• [Task to complete] Output the records that follow exactly as they are written.

• [Source data]
★ ★ ★ ★ ★ ★ ★
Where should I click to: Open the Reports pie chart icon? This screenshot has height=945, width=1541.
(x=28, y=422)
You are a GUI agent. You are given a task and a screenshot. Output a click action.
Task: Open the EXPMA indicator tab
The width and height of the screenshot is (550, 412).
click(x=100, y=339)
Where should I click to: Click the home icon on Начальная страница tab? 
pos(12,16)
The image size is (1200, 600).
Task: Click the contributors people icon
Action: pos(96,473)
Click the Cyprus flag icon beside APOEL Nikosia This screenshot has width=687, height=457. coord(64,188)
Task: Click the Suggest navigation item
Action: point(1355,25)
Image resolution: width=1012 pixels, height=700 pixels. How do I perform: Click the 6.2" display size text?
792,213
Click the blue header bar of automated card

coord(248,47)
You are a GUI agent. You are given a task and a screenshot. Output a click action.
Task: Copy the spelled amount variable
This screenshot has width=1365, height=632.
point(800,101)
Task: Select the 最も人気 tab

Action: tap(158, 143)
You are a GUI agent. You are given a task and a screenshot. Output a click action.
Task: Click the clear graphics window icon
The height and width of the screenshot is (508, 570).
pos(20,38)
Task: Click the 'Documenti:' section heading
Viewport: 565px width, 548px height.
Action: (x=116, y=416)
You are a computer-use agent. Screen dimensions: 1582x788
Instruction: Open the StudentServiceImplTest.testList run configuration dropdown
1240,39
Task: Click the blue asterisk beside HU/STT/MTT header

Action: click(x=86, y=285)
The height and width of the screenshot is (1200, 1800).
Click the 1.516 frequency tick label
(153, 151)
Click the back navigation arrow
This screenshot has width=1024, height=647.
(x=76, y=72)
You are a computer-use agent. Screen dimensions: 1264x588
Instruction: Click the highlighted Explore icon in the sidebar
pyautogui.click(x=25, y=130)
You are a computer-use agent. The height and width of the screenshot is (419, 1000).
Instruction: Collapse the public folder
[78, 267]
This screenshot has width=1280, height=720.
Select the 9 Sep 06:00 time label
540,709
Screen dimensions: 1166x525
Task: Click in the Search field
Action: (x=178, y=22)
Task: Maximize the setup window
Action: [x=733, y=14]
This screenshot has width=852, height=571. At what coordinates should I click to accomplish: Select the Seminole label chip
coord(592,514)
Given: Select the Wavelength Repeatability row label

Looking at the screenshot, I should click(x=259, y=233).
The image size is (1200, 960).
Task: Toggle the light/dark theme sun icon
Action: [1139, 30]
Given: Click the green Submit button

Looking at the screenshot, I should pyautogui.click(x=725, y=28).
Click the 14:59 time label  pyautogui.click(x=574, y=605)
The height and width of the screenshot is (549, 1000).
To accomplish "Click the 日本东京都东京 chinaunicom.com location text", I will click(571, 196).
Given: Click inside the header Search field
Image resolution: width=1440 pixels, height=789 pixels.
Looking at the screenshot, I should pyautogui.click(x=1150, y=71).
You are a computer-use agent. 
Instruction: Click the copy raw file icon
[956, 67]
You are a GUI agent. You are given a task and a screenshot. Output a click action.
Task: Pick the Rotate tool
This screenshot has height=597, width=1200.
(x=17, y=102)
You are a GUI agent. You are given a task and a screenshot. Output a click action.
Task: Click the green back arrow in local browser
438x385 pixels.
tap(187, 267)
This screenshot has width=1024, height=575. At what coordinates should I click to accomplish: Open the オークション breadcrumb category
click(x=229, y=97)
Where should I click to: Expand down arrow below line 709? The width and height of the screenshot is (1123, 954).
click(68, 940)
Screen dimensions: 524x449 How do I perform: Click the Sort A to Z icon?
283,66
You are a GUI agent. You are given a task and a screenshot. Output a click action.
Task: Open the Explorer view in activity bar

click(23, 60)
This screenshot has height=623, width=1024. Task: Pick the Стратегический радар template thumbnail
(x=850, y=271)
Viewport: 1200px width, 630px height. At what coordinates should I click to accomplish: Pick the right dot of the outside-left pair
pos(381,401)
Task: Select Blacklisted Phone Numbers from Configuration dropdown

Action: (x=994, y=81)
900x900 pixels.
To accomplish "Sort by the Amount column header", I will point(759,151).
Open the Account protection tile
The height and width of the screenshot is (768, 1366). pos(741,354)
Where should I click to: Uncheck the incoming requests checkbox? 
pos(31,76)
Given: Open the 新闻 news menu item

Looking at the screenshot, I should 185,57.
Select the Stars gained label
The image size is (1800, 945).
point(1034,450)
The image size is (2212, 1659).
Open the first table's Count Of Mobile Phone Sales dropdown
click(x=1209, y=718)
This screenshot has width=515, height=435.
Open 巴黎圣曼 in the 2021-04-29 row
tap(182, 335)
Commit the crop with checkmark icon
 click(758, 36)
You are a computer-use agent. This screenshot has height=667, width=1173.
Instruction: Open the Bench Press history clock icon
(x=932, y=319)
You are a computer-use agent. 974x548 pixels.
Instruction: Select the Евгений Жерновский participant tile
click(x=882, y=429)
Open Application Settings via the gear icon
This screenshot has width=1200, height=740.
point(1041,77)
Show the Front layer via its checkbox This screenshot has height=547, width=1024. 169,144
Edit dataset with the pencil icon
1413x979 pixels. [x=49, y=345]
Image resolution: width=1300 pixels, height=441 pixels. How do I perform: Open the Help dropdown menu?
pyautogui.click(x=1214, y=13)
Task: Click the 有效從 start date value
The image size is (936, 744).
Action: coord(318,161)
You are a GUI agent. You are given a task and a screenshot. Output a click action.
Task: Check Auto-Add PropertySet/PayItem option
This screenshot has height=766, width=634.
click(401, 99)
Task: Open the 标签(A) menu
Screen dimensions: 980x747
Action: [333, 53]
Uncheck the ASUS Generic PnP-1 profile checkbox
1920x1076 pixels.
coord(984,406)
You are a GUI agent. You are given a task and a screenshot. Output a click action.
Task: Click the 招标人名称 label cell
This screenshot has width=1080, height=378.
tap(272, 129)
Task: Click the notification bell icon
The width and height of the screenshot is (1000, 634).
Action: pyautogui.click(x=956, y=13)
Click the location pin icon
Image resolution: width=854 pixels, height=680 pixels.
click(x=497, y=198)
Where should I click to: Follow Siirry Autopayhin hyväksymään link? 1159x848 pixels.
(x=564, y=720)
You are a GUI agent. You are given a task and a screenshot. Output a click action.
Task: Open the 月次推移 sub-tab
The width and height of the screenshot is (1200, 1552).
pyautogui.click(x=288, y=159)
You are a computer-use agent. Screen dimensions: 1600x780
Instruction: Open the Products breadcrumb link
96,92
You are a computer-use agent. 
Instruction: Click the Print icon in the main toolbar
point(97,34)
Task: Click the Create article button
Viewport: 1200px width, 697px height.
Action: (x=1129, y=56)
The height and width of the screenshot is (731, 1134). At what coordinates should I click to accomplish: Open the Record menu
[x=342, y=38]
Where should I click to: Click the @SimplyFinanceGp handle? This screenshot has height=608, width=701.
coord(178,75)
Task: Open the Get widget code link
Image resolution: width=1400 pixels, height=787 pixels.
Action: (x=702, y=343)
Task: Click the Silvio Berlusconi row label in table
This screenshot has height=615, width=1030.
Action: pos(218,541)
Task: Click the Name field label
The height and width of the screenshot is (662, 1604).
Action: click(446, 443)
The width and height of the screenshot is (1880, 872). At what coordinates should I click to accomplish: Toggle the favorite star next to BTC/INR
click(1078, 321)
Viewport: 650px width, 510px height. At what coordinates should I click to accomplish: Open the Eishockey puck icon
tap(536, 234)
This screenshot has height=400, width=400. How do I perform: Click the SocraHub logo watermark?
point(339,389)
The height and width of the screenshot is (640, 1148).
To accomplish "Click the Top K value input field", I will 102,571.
★ ★ ★ ★ ★ ★ ★
• [Your response]
Where should I click to: Open the Reports pie chart icon? This screenshot has height=945, width=1541.
(x=28, y=422)
You are a GUI agent. You are given a task and a screenshot. Output a click action.
Task: Open the EXPMA indicator tab
The width and height of the screenshot is (550, 412).
click(x=100, y=339)
Where should I click to: Click the home icon on Начальная страница tab? 
pos(12,16)
The image size is (1200, 600).
Task: Click the contributors people icon
Action: pos(96,473)
Click the Cyprus flag icon beside APOEL Nikosia This screenshot has width=687, height=457. coord(64,188)
Task: Click the Suggest navigation item
Action: point(1355,25)
Image resolution: width=1012 pixels, height=700 pixels. How do I perform: Click the 6.2" display size text?
792,213
Click the blue header bar of automated card

coord(248,47)
You are a GUI agent. You are given a task and a screenshot. Output a click action.
Task: Copy the spelled amount variable
This screenshot has width=1365, height=632.
point(800,101)
Task: Select the 最も人気 tab

Action: tap(158, 143)
You are a GUI agent. You are given a task and a screenshot. Output a click action.
Task: Click the clear graphics window icon
The height and width of the screenshot is (508, 570).
pos(20,38)
Task: Click the 'Documenti:' section heading
Viewport: 565px width, 548px height.
Action: (x=116, y=416)
You are a computer-use agent. Screen dimensions: 1582x788
Instruction: Open the StudentServiceImplTest.testList run configuration dropdown
1240,39
Task: Click the blue asterisk beside HU/STT/MTT header

Action: click(x=86, y=285)
The height and width of the screenshot is (1200, 1800).
Click the 1.516 frequency tick label
(153, 151)
Click the back navigation arrow
This screenshot has width=1024, height=647.
(x=76, y=72)
You are a computer-use agent. Screen dimensions: 1264x588
Instruction: Click the highlighted Explore icon in the sidebar
pyautogui.click(x=25, y=130)
You are a computer-use agent. The height and width of the screenshot is (419, 1000).
Instruction: Collapse the public folder
[78, 267]
This screenshot has width=1280, height=720.
Select the 9 Sep 06:00 time label
540,709
Screen dimensions: 1166x525
Task: Click in the Search field
Action: (x=178, y=22)
Task: Maximize the setup window
Action: [x=733, y=14]
This screenshot has width=852, height=571. At what coordinates should I click to accomplish: Select the Seminole label chip
coord(592,514)
Given: Select the Wavelength Repeatability row label

Looking at the screenshot, I should click(x=259, y=233).
The image size is (1200, 960).
Task: Toggle the light/dark theme sun icon
Action: [1139, 30]
Given: Click the green Submit button

Looking at the screenshot, I should pyautogui.click(x=725, y=28).
Click the 14:59 time label  pyautogui.click(x=574, y=605)
The height and width of the screenshot is (549, 1000).
To accomplish "Click the 日本东京都东京 chinaunicom.com location text", I will click(571, 196).
Given: Click inside the header Search field
Image resolution: width=1440 pixels, height=789 pixels.
Looking at the screenshot, I should pyautogui.click(x=1150, y=71).
You are a computer-use agent. 
Instruction: Click the copy raw file icon
[956, 67]
You are a GUI agent. You are given a task and a screenshot. Output a click action.
Task: Pick the Rotate tool
This screenshot has height=597, width=1200.
(x=17, y=102)
You are a GUI agent. You are given a task and a screenshot. Output a click action.
Task: Click the green back arrow in local browser
438x385 pixels.
tap(187, 267)
This screenshot has width=1024, height=575. At what coordinates should I click to accomplish: Open the オークション breadcrumb category
click(x=229, y=97)
Where should I click to: Expand down arrow below line 709? The width and height of the screenshot is (1123, 954).
click(68, 940)
Screen dimensions: 524x449 How do I perform: Click the Sort A to Z icon?
283,66
You are a GUI agent. You are given a task and a screenshot. Output a click action.
Task: Open the Explorer view in activity bar

click(23, 60)
This screenshot has height=623, width=1024. Task: Pick the Стратегический радар template thumbnail
(x=850, y=271)
Viewport: 1200px width, 630px height. At what coordinates should I click to accomplish: Pick the right dot of the outside-left pair
pos(381,401)
Task: Select Blacklisted Phone Numbers from Configuration dropdown

Action: (x=994, y=81)
900x900 pixels.
To accomplish "Sort by the Amount column header", I will point(759,151).
Open the Account protection tile
The height and width of the screenshot is (768, 1366). pos(741,354)
Where should I click to: Uncheck the incoming requests checkbox? 
pos(31,76)
Given: Open the 新闻 news menu item

Looking at the screenshot, I should 185,57.
Select the Stars gained label
The image size is (1800, 945).
point(1034,450)
The image size is (2212, 1659).
Open the first table's Count Of Mobile Phone Sales dropdown
click(x=1209, y=718)
This screenshot has width=515, height=435.
Open 巴黎圣曼 in the 2021-04-29 row
tap(182, 335)
Commit the crop with checkmark icon
 click(758, 36)
You are a computer-use agent. This screenshot has height=667, width=1173.
Instruction: Open the Bench Press history clock icon
(x=932, y=319)
You are a computer-use agent. 974x548 pixels.
Instruction: Select the Евгений Жерновский participant tile
click(x=882, y=429)
Open Application Settings via the gear icon
This screenshot has width=1200, height=740.
point(1041,77)
Show the Front layer via its checkbox This screenshot has height=547, width=1024. 169,144
Edit dataset with the pencil icon
1413x979 pixels. [x=49, y=345]
Image resolution: width=1300 pixels, height=441 pixels. How do I perform: Open the Help dropdown menu?
pyautogui.click(x=1214, y=13)
Task: Click the 有效從 start date value
The image size is (936, 744).
Action: coord(318,161)
You are a GUI agent. You are given a task and a screenshot. Output a click action.
Task: Check Auto-Add PropertySet/PayItem option
This screenshot has height=766, width=634.
click(401, 99)
Task: Open the 标签(A) menu
Screen dimensions: 980x747
Action: [333, 53]
Uncheck the ASUS Generic PnP-1 profile checkbox
1920x1076 pixels.
coord(984,406)
You are a GUI agent. You are given a task and a screenshot. Output a click action.
Task: Click the 招标人名称 label cell
This screenshot has width=1080, height=378.
tap(272, 129)
Task: Click the notification bell icon
The width and height of the screenshot is (1000, 634).
Action: pyautogui.click(x=956, y=13)
Click the location pin icon
Image resolution: width=854 pixels, height=680 pixels.
click(x=497, y=198)
Where should I click to: Follow Siirry Autopayhin hyväksymään link? 1159x848 pixels.
(x=564, y=720)
You are a GUI agent. You are given a task and a screenshot. Output a click action.
Task: Open the 月次推移 sub-tab
The width and height of the screenshot is (1200, 1552).
pyautogui.click(x=288, y=159)
You are a computer-use agent. Screen dimensions: 1600x780
Instruction: Open the Products breadcrumb link
96,92
You are a computer-use agent. 
Instruction: Click the Print icon in the main toolbar
point(97,34)
Task: Click the Create article button
Viewport: 1200px width, 697px height.
Action: (x=1129, y=56)
The height and width of the screenshot is (731, 1134). At what coordinates should I click to accomplish: Open the Record menu
[x=342, y=38]
Where should I click to: Click the @SimplyFinanceGp handle? This screenshot has height=608, width=701.
coord(178,75)
Task: Open the Get widget code link
Image resolution: width=1400 pixels, height=787 pixels.
Action: (x=702, y=343)
Task: Click the Silvio Berlusconi row label in table
This screenshot has height=615, width=1030.
Action: pos(218,541)
Task: Click the Name field label
The height and width of the screenshot is (662, 1604).
Action: click(446, 443)
The width and height of the screenshot is (1880, 872). At what coordinates should I click to accomplish: Toggle the favorite star next to BTC/INR
click(1078, 321)
Viewport: 650px width, 510px height. At what coordinates should I click to accomplish: Open the Eishockey puck icon
tap(536, 234)
This screenshot has height=400, width=400. How do I perform: Click the SocraHub logo watermark?
point(339,389)
The height and width of the screenshot is (640, 1148).
To accomplish "Click the Top K value input field", I will 102,571.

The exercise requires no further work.